Speaker
Description
The Domain Name System (DNS) is a foundational layer of internet infrastructure, yet the operational complexity of managing DNS has outpaced many organizations’ ability to keep up. In a recent study, Akamai evaluated the DNS posture of over 19,000 financial services institutions worldwide. The study measured adoption and configuration of DNS-related controls including SPF, DKIM, DMARC, DNSSEC, CAA, Registry Lock, and the handling of NXDomain responses.
Despite the high visibility and security demands of the financial services industry, the results show surprising inconsistency and misconfiguration across key operational and security features. This suggests a broader trend likely reflected in other verticals.

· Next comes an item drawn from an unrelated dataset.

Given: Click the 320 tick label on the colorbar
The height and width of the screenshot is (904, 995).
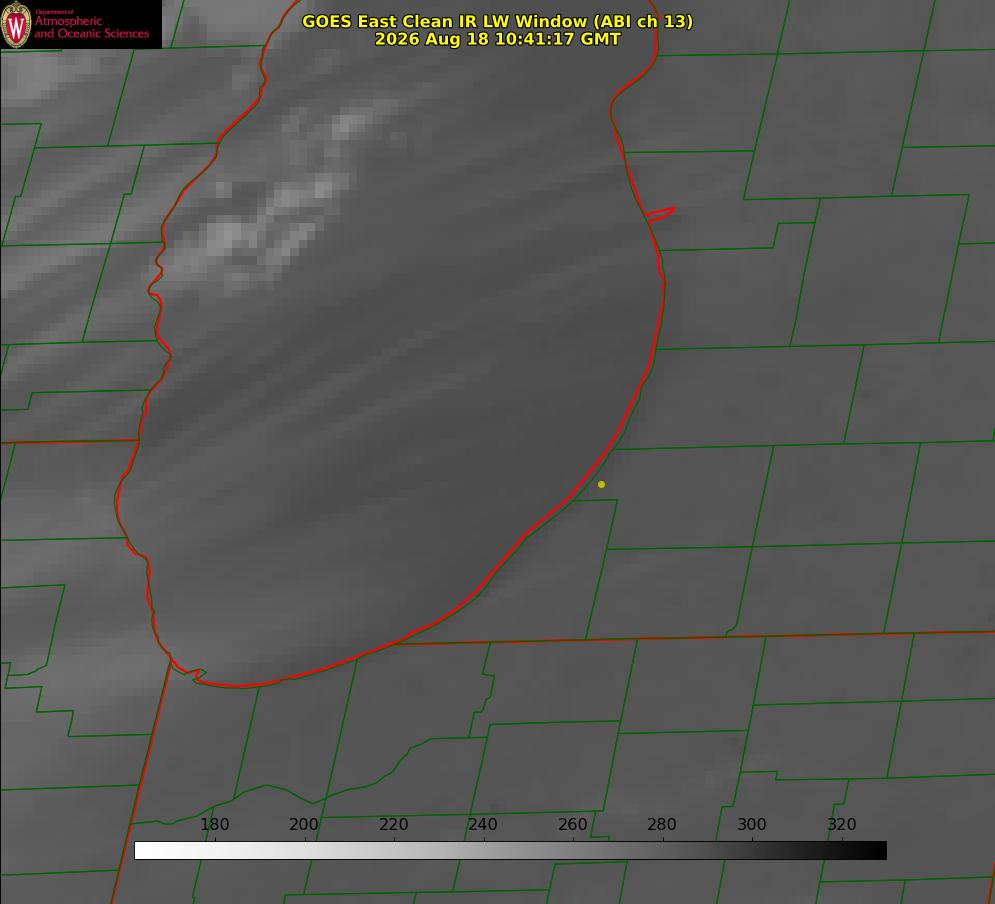Looking at the screenshot, I should 842,824.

This talk presents aggregated findings from the study and uses them to explore a deeper question: why is DNS administration so difficult today? We will highlight the expanding operational and threat landscape, including hybrid and multi-cloud deployments, fragmented ownership, legacy records, and gaps in automation. We’ll also discuss the implications of slow detection and response cycles when DNS is not centrally monitored or easily audited.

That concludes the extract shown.